### YOUR TASK
Transcribe the whole mailing-list reply about XML 1.0 and XML 1.1 word for word, keeping every line and quoted passage in place.

Rather, there are two different kinds of XML documents, XML 1.0 and XML
1.1. An XML processor may accept XML 1.0 only, or XML 1.1 only, or both.
(For that matter, it might accept JSON or any other format as well.)
> It should be fixed that at least from specification definition that
> any UNICODE character is valid.
The character U+0000 was intentionally rejected for XML 1.1 character
content. This is unlikely to change in future.
> It is possible to rewrite that by “&#” for some processors, but
> this not accepted by others.
It is acceptable in XML 1.1 documents, but not in XML 1.0 documents.
> I hope that you read and not put to bin. I hope that you also mark
> that XML version that is obsolete as obsolete.
XML 1.0 is not obsolete. XML 1.1 is intended only for specific use
cases that XML 1.0 cannot handle.
There is indeed a problem with Section 2.2, which reads "Legal characters
are tab, carriage return, line feed, and the legal characters of
Unicode and ISO/IEC 10646." Obviously, TAB, CR, and LF are already
legal characters. As I just noted on that page, the First Edition of
XML (1998) read "the legal graphic characters of Unicode." For whatever
reason, the word "graphic" was removed from the Second Edition of 2000,
perhaps because it is inaccurate: XML allows many characters that are
not graphic characters. A correct, if not necessarily clear, revision
would be to add the words "except those in general category Cc".
> PS: Frankly speaking I would like to have XML 2.0 that it will be
> called short-xml, so pair tag will be possible to write in short form
> (e.g. <tag>…</tag> is same as <tag>…</>).
This also is unlikely to happen. The failure of XML 1.1 has made us
very unwilling to work on any successor format that does not have *major*
advantages over XML 1.0.

### DATA EXTRACT
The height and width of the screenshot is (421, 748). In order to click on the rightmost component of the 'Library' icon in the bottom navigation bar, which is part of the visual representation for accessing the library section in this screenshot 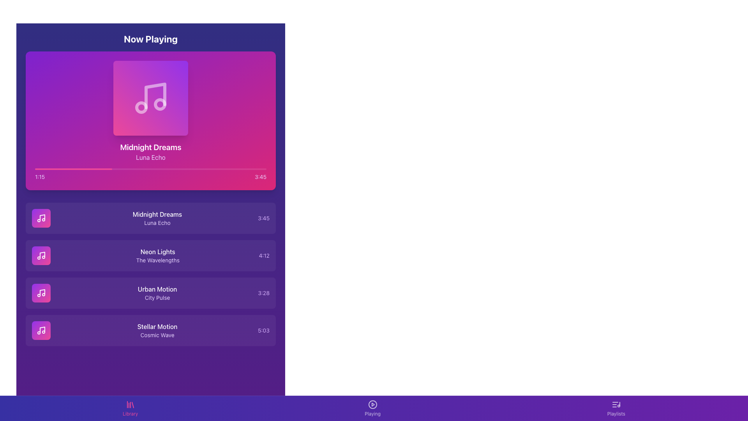, I will do `click(133, 404)`.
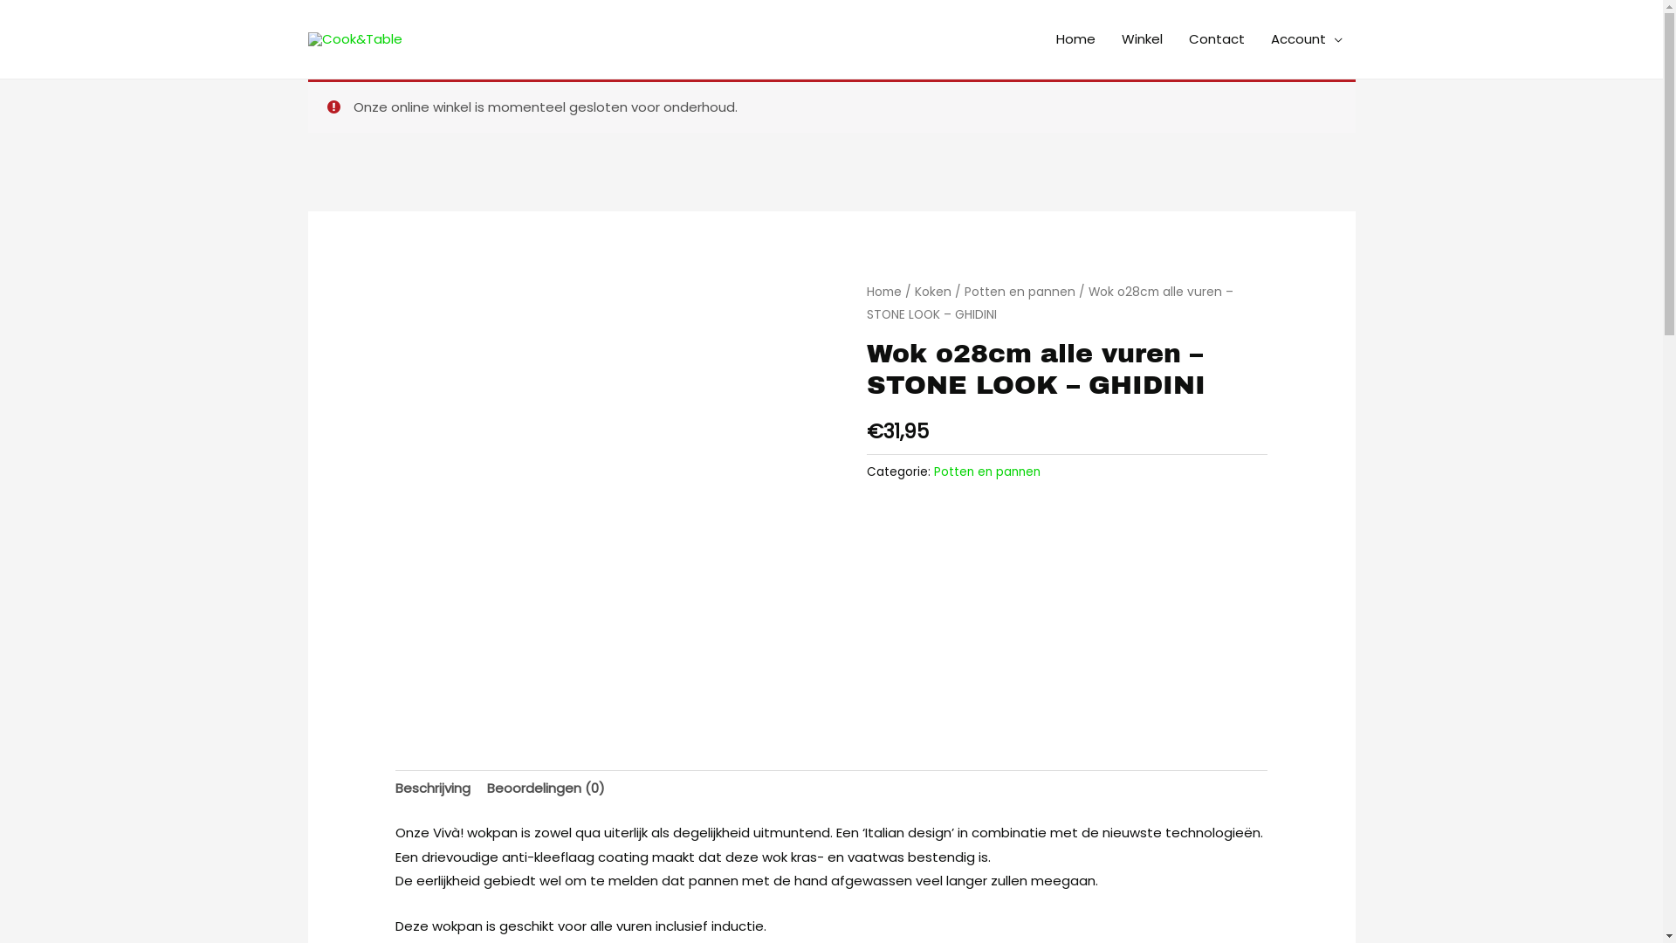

### SOLVED EXERCISE
Rather, there are two different kinds of XML documents, XML 1.0 and XML
1.1. An XML processor may accept XML 1.0 only, or XML 1.1 only, or both.
(For that matter, it might accept JSON or any other format as well.)
> It should be fixed that at least from specification definition that
> any UNICODE character is valid.
The character U+0000 was intentionally rejected for XML 1.1 character
content. This is unlikely to change in future.
> It is possible to rewrite that by “&#” for some processors, but
> this not accepted by others.
It is acceptable in XML 1.1 documents, but not in XML 1.0 documents.
> I hope that you read and not put to bin. I hope that you also mark
> that XML version that is obsolete as obsolete.
XML 1.0 is not obsolete. XML 1.1 is intended only for specific use
cases that XML 1.0 cannot handle.
There is indeed a problem with Section 2.2, which reads "Legal characters
are tab, carriage return, line feed, and the legal characters of
Unicode and ISO/IEC 10646." Obviously, TAB, CR, and LF are already
legal characters. As I just noted on that page, the First Edition of
XML (1998) read "the legal graphic characters of Unicode." For whatever
reason, the word "graphic" was removed from the Second Edition of 2000,
perhaps because it is inaccurate: XML allows many characters that are
not graphic characters. A correct, if not necessarily clear, revision
would be to add the words "except those in general category Cc".
> PS: Frankly speaking I would like to have XML 2.0 that it will be
> called short-xml, so pair tag will be possible to write in short form
> (e.g. <tag>…</tag> is same as <tag>…</>).
This also is unlikely to happen. The failure of XML 1.1 has made us
very unwilling to work on any successor format that does not have *major*
advantages over XML 1.0.